Work instructions: Using the records that follow, tally the lines containing the word "Manage" and state only the count.

Task inputs:

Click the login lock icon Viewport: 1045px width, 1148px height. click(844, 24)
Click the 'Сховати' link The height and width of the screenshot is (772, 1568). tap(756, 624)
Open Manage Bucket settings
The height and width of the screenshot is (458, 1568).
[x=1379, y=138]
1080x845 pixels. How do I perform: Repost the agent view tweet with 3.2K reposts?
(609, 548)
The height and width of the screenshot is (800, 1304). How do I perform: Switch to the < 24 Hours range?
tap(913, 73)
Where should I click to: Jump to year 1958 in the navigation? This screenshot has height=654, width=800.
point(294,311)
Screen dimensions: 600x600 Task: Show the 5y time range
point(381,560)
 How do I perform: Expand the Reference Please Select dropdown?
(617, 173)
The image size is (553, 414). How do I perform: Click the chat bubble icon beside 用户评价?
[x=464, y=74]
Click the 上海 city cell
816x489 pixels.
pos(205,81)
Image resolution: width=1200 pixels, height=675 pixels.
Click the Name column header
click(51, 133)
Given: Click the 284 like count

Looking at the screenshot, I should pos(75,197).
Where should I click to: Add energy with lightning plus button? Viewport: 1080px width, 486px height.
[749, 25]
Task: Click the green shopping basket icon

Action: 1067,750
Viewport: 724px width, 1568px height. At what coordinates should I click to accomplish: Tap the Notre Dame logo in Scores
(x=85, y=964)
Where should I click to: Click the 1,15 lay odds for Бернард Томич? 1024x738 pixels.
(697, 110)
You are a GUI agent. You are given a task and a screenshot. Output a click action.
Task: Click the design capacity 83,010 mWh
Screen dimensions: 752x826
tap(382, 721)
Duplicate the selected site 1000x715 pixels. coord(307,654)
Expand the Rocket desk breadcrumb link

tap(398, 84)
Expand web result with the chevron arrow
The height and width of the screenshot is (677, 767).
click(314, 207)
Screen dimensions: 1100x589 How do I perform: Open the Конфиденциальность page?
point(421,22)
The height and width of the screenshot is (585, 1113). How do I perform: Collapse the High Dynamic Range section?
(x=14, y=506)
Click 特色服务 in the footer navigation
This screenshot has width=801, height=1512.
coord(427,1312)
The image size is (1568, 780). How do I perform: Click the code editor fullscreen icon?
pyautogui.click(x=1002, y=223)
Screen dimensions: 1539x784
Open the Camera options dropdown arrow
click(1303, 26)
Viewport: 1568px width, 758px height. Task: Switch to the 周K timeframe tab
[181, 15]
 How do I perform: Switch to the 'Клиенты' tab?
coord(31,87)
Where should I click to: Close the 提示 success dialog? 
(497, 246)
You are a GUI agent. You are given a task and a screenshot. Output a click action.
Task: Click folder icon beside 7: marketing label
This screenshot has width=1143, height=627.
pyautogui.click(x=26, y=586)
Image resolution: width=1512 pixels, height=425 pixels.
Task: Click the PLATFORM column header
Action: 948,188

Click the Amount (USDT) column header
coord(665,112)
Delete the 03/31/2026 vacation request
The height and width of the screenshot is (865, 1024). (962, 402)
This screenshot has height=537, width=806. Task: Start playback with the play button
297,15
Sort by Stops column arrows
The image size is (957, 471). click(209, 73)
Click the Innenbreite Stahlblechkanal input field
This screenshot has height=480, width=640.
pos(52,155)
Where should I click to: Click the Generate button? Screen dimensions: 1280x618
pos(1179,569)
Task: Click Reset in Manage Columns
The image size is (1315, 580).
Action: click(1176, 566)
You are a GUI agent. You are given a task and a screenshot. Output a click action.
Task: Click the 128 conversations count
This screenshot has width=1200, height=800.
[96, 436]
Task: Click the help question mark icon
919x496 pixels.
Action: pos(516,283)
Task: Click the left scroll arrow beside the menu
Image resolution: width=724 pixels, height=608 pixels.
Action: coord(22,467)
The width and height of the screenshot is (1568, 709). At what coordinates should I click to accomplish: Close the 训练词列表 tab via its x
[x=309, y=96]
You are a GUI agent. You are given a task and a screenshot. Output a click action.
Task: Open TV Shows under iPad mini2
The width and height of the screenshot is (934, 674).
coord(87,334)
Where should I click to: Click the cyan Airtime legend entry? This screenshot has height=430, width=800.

Result of the task: 2